Format every line of the listing below as a Markdown table with two columns, No. and Text. Put a running line number under No. and the line itself under Text, and leave out blank lines.

--------

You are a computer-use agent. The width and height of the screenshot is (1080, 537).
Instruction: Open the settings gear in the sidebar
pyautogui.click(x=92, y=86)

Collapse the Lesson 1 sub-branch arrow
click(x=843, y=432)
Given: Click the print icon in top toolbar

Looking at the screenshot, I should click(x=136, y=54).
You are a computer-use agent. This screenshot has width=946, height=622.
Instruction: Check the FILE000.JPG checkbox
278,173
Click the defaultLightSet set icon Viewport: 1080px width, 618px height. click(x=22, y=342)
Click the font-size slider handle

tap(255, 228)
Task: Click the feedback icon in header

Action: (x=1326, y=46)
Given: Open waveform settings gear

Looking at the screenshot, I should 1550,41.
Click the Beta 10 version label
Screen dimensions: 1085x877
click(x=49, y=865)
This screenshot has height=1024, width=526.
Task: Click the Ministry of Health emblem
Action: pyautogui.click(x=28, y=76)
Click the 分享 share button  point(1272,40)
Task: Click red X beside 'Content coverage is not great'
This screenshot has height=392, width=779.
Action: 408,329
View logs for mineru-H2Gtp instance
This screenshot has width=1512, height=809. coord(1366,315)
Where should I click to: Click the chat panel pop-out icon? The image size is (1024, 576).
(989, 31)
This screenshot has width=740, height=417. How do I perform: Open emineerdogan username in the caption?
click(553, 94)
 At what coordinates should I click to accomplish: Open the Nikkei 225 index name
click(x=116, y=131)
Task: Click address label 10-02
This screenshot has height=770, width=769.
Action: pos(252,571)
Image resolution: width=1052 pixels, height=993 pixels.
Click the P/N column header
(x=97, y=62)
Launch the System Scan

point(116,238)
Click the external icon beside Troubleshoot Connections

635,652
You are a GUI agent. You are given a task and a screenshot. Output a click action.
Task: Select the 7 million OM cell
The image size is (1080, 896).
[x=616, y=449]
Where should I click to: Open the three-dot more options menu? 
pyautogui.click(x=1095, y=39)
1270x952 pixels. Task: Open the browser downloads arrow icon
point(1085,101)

--------

■ The completed task:
| No. | Text |
|---|---|
| 1 | You are a computer-use agent. The width and height of the screenshot is (1080, 537). |
| 2 | Instruction: Open the settings gear in the sidebar |
| 3 | pyautogui.click(x=92, y=86) |
| 4 | Collapse the Lesson 1 sub-branch arrow |
| 5 | click(x=843, y=432) |
| 6 | Given: Click the print icon in top toolbar |
| 7 | Looking at the screenshot, I should click(x=136, y=54). |
| 8 | You are a computer-use agent. This screenshot has width=946, height=622. |
| 9 | Instruction: Check the FILE000.JPG checkbox |
| 10 | 278,173 |
| 11 | Click the defaultLightSet set icon Viewport: 1080px width, 618px height. click(x=22, y=342) |
| 12 | Click the font-size slider handle |
| 13 | tap(255, 228) |
| 14 | Task: Click the feedback icon in header |
| 15 | Action: (x=1326, y=46) |
| 16 | Given: Open waveform settings gear |
| 17 | Looking at the screenshot, I should 1550,41. |
| 18 | Click the Beta 10 version label |
| 19 | Screen dimensions: 1085x877 |
| 20 | click(x=49, y=865) |
| 21 | This screenshot has height=1024, width=526. |
| 22 | Task: Click the Ministry of Health emblem |
| 23 | Action: pyautogui.click(x=28, y=76) |
| 24 | Click the 分享 share button  point(1272,40) |
| 25 | Task: Click red X beside 'Content coverage is not great' |
| 26 | This screenshot has height=392, width=779. |
| 27 | Action: 408,329 |
| 28 | View logs for mineru-H2Gtp instance |
| 29 | This screenshot has width=1512, height=809. coord(1366,315) |
| 30 | Where should I click to: Click the chat panel pop-out icon? The image size is (1024, 576). |
| 31 | (989, 31) |
| 32 | This screenshot has width=740, height=417. How do I perform: Open emineerdogan username in the caption? |
| 33 | click(553, 94) |
| 34 |  At what coordinates should I click to accomplish: Open the Nikkei 225 index name |
| 35 | click(x=116, y=131) |
| 36 | Task: Click address label 10-02 |
| 37 | This screenshot has height=770, width=769. |
| 38 | Action: pos(252,571) |
| 39 | Image resolution: width=1052 pixels, height=993 pixels. |
| 40 | Click the P/N column header |
| 41 | (x=97, y=62) |
| 42 | Launch the System Scan |
| 43 | point(116,238) |
| 44 | Click the external icon beside Troubleshoot Connections |
| 45 | 635,652 |
| 46 | You are a GUI agent. You are given a task and a screenshot. Output a click action. |
| 47 | Task: Select the 7 million OM cell |
| 48 | The image size is (1080, 896). |
| 49 | [x=616, y=449] |
| 50 | Where should I click to: Open the three-dot more options menu?  |
| 51 | pyautogui.click(x=1095, y=39) |
| 52 | 1270x952 pixels. Task: Open the browser downloads arrow icon |
| 53 | point(1085,101) |